Closed Michael-Beukman closed 2 months ago
Yes, in the current implementation, PLRRunner will sample domain randomized levels after the first episode when each rollout dimension completes. A simple fix would be to directly call reset_state in a separate runner, though new hyperparameters would have to be determined for the updated behavior.
However, one issue with this simple fix is that resetting to the first level per rollout dimension would mean potentially training on a significantly fewer number of distinct levels, depending on the average episode length. The previous PyTorch implementation resamples from the PLR buffer itself when resetting the episode in a rollout. Implementing a similar behavior would be slightly more involved, as the PLR buffer is stateful, and the state updates with every sample (due to the staleness scores). I sketched an approach a few months back, but haven't had time to implement it.
Another possibility is to try out new heuristics for tracking staleness that are simpler for bookkeeping in JAX. I think this approach may be most practical and effective.
For now I'll look into simply resetting to the first level per rollout batch. I'll run some sweeps on this evaluation and share the update.

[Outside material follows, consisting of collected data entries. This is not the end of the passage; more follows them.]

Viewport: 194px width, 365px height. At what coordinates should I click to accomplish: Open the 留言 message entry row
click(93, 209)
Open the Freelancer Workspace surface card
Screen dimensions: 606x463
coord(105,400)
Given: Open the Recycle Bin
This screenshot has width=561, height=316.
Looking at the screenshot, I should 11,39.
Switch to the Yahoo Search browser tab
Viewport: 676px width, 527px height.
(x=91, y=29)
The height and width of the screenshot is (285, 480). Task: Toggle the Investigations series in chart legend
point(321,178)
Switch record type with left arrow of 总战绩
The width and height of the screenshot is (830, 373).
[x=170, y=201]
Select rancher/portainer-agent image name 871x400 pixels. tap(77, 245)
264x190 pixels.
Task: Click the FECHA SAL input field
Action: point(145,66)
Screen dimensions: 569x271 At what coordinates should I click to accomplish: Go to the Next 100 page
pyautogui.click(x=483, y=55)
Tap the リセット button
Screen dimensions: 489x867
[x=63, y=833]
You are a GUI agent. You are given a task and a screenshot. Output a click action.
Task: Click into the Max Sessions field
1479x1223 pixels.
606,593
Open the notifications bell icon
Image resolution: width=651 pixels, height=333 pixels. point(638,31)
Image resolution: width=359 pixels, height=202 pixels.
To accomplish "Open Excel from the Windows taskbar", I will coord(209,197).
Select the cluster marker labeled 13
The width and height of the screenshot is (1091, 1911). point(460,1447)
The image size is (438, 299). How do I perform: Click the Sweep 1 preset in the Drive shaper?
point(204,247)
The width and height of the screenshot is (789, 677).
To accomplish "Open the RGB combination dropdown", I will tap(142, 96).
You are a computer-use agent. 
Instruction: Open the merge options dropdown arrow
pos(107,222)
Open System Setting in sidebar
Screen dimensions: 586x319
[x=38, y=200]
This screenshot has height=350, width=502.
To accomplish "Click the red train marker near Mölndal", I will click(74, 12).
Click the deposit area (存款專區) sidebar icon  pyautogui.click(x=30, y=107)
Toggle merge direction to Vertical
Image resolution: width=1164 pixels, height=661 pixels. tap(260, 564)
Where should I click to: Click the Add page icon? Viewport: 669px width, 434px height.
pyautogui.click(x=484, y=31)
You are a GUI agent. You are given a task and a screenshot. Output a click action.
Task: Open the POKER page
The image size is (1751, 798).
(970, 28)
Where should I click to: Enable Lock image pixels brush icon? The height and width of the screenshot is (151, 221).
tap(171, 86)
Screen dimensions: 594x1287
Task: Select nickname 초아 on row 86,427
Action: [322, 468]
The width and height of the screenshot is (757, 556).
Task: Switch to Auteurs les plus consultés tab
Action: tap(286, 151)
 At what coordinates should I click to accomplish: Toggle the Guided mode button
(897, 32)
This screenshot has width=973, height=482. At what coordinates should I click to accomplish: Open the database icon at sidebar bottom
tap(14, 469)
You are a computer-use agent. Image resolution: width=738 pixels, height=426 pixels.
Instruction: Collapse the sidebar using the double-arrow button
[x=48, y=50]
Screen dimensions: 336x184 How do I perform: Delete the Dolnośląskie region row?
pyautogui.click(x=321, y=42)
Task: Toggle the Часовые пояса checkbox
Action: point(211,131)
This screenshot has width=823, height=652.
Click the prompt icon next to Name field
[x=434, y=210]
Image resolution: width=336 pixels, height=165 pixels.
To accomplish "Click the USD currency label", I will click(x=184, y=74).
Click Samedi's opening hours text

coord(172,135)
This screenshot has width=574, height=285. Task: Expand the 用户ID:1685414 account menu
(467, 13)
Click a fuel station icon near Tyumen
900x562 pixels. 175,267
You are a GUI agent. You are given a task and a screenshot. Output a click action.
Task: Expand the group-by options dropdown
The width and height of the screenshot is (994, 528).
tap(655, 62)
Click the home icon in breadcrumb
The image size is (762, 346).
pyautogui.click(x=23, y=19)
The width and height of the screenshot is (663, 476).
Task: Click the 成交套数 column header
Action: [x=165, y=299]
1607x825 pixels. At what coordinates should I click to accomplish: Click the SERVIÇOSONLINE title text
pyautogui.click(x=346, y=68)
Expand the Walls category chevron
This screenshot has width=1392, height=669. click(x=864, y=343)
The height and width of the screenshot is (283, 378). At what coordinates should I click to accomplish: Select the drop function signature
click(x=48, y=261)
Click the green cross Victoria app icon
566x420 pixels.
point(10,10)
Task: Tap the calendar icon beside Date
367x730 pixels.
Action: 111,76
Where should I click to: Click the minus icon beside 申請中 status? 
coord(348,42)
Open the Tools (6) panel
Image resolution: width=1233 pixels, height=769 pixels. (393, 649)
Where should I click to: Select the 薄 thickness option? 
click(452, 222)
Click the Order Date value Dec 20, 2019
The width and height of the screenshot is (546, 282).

I was wondering about the PLRRunner's rollouts. It seems to me that its
get_transition
function (which is the same as the DRRunner's one) does not use the reset_state argument of env.step. I think that means that when the environment is done, the auto reset code triggers, which generates a new level randomly (i.e., a DR level). If it is the case, then it means that the levels after the first episode are DR ones, and this may cause problems for the MaxMC score calculation. In addition, it means that the agent trains on randomly-generated levels sometimes.